In one scenario, human skills were complementary to AI, government investment in training workers increased, and all nations it analyzed benefited—albeit some more than others. In another, increased investment toward sharing data and advanced computing efficiency led to all countries' gross domestic product rising by at least 1%.
But in the third—and only negative—scenario, a lack of any upskilling or data sharing resulted in AI taking the jobs of humans. In this scenario, both Britain and Australia's economies suffered as a result, with the UK's becoming $420 billion smaller and Australia's losing $50 billion. The US and Asian economies continued to grow but significantly below expectations, the report said.
Although the report's authors said the near-term effect of AI would be "neither utopian nor dystopian," they warned that a lack of communication between developers, businesses and governments could worsen the consequences.

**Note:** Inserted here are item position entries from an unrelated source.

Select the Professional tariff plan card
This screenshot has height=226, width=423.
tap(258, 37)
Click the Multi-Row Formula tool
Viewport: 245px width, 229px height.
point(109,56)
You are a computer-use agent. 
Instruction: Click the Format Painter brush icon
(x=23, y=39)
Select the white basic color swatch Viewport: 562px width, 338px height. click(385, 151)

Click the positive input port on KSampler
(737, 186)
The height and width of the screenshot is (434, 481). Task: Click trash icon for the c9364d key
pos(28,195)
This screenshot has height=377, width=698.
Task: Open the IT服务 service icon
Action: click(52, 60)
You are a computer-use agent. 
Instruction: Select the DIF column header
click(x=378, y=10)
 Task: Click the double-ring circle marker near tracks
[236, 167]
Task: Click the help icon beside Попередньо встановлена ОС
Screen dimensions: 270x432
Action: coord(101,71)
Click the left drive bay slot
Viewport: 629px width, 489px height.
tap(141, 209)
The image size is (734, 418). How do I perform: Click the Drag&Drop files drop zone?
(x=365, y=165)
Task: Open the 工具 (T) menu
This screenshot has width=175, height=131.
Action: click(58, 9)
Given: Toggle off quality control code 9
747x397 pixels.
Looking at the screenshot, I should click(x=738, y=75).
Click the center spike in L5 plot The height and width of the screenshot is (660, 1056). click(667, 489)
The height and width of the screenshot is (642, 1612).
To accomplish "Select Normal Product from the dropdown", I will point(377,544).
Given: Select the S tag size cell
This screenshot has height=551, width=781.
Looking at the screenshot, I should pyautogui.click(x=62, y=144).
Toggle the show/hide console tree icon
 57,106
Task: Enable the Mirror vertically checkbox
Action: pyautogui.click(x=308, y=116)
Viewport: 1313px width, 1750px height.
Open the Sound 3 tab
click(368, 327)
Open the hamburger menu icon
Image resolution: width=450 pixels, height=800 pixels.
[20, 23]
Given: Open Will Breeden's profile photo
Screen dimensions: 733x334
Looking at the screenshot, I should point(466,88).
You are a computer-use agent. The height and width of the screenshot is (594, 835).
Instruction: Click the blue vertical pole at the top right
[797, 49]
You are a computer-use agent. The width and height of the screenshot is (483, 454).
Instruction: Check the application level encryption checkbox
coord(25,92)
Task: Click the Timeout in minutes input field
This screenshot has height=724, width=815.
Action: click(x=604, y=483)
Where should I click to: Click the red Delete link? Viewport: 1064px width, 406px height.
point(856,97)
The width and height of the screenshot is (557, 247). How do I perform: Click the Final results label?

"There are many understanding gaps when it comes to AI, but one of the most important to bridge is that between developers and businesses and government institutions. The former are often only dimly aware of what the latter two really need, and the latter, in turn, are often only dimly aware of the potential solutions the former could provide," the authors of the study said. "A more robust and frequent exchange of information, capabilities and needs would help to remedy this."
They added that educating the public, investing in skills and training and more investment in research and development would be vital to alleviate any economic damage AI might cause.
Meanwhile, another research has revealed that Brexit could end up costing the UK economy £350 million ($469 million) a week—the same amount Leave campaigners promised the country would get back after exiting the EU.
The in-depth study by the Financial Times examines a range of economic estimates and predictions, including the value of Britain’s output, which is now around 0.9% lower than was possible if the country had voted Remain.